The opposite of faith is not doubt but certainty. Certainty is missing the point entirely. Faith includes noticing the mess, the emptiness and the discomfort and letting it be there until some light returns. Ann LaMott. Plan B Further Thoughts on Faith

I’m not certain about much. I woke up today feeling the ridiculousness of believing in an invisible partner to fashion myself after and follow. This whole idea of religions seems rather foolish. Why not live my own life my way? Prayer seems like one step removed from the delusion of talking to your self. The whole idea of church struck me as rather cult-ish. So why do it? Why put myself through all of the mental anguish that comes with faith? If I don’t want to come at this from a ‘yay! I’m down with Jesus’ perspective, what am I left with?

Here’s the thing: we all have worldviews, these grids through which we digest reality. For that matter, we all have meta-narratives–over-arching stories–that we cling to. There is a certain appeal to this mythic image of the rugged individual that America holds so dear. It is easier to believe that the truly strong don’t need anyone. Religion becomes a crutch, an opiate, that we need to reject in favor of learning to trust in ourselves. Our intellect, our capabilities.

I’ve become convinced that with nothing bigger or outside of ourselves, we can’t help but produce nihilistic, cynical, and joyless people (and art). No, I’ve got no evidence to back this up with besides anecdotal observations. Consider it a hunch. As smart as we are, there are limits to what we can know. I believe that reason can only take us so far in our quest for knowledge. It then also becomes reasonable that at some point faith can take us further along in that same quest.

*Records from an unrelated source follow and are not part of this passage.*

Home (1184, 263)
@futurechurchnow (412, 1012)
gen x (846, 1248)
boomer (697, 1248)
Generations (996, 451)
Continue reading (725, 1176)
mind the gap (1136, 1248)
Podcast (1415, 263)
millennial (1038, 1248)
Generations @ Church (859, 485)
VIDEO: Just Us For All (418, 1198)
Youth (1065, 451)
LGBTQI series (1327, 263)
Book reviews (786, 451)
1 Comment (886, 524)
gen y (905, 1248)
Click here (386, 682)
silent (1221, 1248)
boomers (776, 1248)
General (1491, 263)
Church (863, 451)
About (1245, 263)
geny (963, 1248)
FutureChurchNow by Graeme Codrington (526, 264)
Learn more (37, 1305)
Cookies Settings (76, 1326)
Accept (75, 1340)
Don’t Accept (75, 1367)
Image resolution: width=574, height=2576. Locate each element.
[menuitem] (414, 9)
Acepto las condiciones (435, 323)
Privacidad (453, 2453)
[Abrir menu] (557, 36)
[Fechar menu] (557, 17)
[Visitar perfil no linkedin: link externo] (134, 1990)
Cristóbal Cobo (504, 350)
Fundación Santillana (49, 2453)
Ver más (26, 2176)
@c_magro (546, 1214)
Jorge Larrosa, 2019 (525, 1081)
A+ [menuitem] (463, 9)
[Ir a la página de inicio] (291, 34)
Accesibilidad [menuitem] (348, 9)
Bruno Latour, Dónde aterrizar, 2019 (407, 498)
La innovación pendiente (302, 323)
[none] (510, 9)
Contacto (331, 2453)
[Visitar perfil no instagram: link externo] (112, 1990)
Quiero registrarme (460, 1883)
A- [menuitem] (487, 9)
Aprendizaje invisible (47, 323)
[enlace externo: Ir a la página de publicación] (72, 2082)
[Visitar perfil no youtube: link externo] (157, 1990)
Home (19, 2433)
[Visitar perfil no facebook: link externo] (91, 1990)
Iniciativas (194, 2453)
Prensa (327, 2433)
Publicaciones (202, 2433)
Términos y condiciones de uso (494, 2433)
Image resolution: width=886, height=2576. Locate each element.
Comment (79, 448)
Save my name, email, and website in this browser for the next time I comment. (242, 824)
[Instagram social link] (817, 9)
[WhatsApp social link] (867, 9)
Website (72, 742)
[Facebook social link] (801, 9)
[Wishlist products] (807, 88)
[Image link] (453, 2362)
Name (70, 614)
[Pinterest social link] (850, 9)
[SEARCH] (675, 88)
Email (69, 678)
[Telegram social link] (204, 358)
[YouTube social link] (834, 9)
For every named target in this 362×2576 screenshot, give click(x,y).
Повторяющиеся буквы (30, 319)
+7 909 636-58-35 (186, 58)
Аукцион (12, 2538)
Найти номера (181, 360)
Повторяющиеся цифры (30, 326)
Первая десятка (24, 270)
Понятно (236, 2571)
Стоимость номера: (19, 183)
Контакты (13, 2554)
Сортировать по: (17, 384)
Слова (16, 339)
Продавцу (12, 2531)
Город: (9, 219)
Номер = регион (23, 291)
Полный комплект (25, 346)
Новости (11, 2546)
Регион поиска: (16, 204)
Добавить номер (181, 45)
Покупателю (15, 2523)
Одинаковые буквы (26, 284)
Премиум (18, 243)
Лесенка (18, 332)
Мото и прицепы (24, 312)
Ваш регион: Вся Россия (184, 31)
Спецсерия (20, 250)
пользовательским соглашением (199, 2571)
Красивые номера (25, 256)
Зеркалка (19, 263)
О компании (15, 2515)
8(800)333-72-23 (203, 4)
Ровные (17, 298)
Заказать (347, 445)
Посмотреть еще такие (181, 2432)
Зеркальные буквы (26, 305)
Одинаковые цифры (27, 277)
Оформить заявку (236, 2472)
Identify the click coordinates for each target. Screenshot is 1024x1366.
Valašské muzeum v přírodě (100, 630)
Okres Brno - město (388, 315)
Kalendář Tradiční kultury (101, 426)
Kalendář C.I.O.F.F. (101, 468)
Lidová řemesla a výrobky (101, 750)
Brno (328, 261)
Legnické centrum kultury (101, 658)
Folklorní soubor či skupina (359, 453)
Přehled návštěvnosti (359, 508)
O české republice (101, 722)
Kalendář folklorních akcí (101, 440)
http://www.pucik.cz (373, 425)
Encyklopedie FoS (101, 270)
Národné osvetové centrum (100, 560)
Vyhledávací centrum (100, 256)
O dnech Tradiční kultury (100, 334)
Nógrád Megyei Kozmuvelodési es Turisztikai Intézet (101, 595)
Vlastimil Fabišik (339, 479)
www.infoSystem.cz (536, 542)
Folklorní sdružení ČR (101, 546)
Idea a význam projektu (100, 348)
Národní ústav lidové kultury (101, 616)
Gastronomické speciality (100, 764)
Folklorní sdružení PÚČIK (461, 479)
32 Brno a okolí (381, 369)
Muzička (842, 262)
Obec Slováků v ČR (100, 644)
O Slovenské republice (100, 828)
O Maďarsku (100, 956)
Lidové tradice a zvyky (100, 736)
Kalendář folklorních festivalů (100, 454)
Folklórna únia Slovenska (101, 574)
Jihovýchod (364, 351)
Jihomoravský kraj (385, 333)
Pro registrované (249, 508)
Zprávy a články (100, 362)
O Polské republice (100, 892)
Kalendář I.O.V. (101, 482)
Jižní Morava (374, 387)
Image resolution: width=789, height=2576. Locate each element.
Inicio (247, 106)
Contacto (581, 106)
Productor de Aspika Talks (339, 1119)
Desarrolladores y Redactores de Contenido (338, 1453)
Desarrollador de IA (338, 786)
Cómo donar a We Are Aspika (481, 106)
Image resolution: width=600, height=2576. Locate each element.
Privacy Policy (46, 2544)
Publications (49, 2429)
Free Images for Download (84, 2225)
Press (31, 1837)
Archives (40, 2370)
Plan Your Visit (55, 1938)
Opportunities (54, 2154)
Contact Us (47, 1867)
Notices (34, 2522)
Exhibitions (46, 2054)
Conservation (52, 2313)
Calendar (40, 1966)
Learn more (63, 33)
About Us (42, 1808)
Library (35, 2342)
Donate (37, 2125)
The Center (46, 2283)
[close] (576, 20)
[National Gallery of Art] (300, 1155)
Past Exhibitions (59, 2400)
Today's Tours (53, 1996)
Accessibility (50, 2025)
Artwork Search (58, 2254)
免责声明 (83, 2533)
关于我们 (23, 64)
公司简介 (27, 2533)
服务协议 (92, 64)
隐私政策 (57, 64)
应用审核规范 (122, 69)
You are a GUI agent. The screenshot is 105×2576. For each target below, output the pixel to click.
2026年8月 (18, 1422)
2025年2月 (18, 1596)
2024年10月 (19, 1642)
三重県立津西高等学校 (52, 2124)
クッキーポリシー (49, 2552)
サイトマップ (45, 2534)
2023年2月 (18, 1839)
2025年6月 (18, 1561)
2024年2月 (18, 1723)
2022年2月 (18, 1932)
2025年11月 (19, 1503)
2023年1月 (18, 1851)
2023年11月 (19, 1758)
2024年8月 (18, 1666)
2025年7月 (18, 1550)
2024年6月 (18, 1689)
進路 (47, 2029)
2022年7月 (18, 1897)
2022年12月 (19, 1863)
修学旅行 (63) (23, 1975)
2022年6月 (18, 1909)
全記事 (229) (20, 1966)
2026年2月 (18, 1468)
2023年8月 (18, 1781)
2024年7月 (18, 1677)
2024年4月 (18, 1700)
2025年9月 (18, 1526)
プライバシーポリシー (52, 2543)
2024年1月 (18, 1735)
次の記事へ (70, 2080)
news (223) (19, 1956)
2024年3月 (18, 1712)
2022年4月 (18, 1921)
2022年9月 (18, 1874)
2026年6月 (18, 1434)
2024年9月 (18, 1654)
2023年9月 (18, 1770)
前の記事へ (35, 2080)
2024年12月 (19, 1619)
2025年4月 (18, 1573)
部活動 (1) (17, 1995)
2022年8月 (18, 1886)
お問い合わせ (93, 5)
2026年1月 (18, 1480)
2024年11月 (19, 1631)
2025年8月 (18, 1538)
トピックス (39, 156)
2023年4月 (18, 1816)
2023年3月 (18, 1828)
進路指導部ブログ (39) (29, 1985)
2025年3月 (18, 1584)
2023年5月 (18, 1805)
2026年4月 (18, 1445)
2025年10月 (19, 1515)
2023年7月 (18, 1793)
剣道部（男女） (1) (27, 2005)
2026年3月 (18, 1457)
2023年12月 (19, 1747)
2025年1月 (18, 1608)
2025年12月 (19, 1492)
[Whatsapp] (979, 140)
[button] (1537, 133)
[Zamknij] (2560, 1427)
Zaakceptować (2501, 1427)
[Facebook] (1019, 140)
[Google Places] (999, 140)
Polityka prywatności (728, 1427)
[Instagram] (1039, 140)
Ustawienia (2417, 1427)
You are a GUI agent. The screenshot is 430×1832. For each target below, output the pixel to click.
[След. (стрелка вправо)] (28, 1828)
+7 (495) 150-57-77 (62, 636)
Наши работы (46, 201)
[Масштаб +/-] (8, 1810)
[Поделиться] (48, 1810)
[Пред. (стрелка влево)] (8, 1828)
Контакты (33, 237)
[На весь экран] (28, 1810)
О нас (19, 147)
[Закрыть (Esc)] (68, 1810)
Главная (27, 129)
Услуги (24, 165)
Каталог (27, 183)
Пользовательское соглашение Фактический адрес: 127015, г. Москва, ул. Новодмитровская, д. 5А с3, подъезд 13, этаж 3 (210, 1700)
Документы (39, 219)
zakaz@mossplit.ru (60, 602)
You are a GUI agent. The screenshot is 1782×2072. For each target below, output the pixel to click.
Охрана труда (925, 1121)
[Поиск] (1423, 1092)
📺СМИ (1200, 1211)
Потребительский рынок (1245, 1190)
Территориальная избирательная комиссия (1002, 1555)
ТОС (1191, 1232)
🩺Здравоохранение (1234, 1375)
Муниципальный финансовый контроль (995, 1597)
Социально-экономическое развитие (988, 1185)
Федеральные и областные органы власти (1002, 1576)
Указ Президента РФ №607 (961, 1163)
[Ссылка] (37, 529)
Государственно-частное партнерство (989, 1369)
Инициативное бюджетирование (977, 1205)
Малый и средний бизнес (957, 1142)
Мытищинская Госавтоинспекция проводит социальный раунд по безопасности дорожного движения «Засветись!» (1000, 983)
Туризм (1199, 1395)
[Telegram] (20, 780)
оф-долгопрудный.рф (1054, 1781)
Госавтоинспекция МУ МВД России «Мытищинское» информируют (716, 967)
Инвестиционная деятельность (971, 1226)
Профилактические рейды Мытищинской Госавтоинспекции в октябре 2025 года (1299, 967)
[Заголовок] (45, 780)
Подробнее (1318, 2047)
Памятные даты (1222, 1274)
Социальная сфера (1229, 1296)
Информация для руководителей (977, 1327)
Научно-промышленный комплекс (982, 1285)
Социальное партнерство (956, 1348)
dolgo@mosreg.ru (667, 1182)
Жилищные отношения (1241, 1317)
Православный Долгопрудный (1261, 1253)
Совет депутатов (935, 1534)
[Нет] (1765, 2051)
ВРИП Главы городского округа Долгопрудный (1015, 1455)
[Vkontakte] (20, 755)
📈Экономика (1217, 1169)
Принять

Our wisdom, in so far as it ought to be deemed true and solid Wisdom, consists almost entirely of two parts: the knowledge of God and of ourselves. But as these are connected together by many ties, it is not easy to determine which of the two precedes and gives birth to the other. For, in the first place, no man can survey himself without forthwith turning his thoughts towards the God in whom he lives and moves; because it is perfectly obvious, that the endowments which we possess cannot possibly be from ourselves; nay, that our very being is nothing else than subsistence in God alone. In the second place, those blessings which unceasingly distil to us from heaven, are like streams conducting us to the fountain. Here, again, the infinitude of good which resides in God becomes more apparent from our poverty. In particular, the miserable ruin into which the revolt of the first man has plunged us, compels us to turn our eyes upwards; not only that while hungry and famishing we may thence ask what we want, but being aroused by fear may learn humility.

I get the post-modern distrust of meta-narrative, since overarching stories/myths have been used as oppressive forces. But we need a meta-narrative to understand and interpret the world around us. The key is to have a redeeming meta-narrative, not an oppressive one. In the final analysis, the meta-narrative that I subscribe to, prayer makes sense. In the meta-narrative that I subscribe to, trusting in God makes sense.

I suppose that I ought to think this through a little more. My gut tells me that there are glaring holes in my reasoning (such as it is). There’s just a jumble of thoughts in my head right now that I’m trying to make sense of. I guess for me, faith boils down to this: to understand mystery, you have to think with the heart. I want to make the most of this gift called life. I remember what gives my life meaning. Friends, family, loving people period. Autonomy is not all it’s cracked up to be. And I do this in light of something bigger than myself. A belief in God.

Because believing in people–in our ability to do right if left to our own devices–seems so ludicrous that believing in God seems downright rational.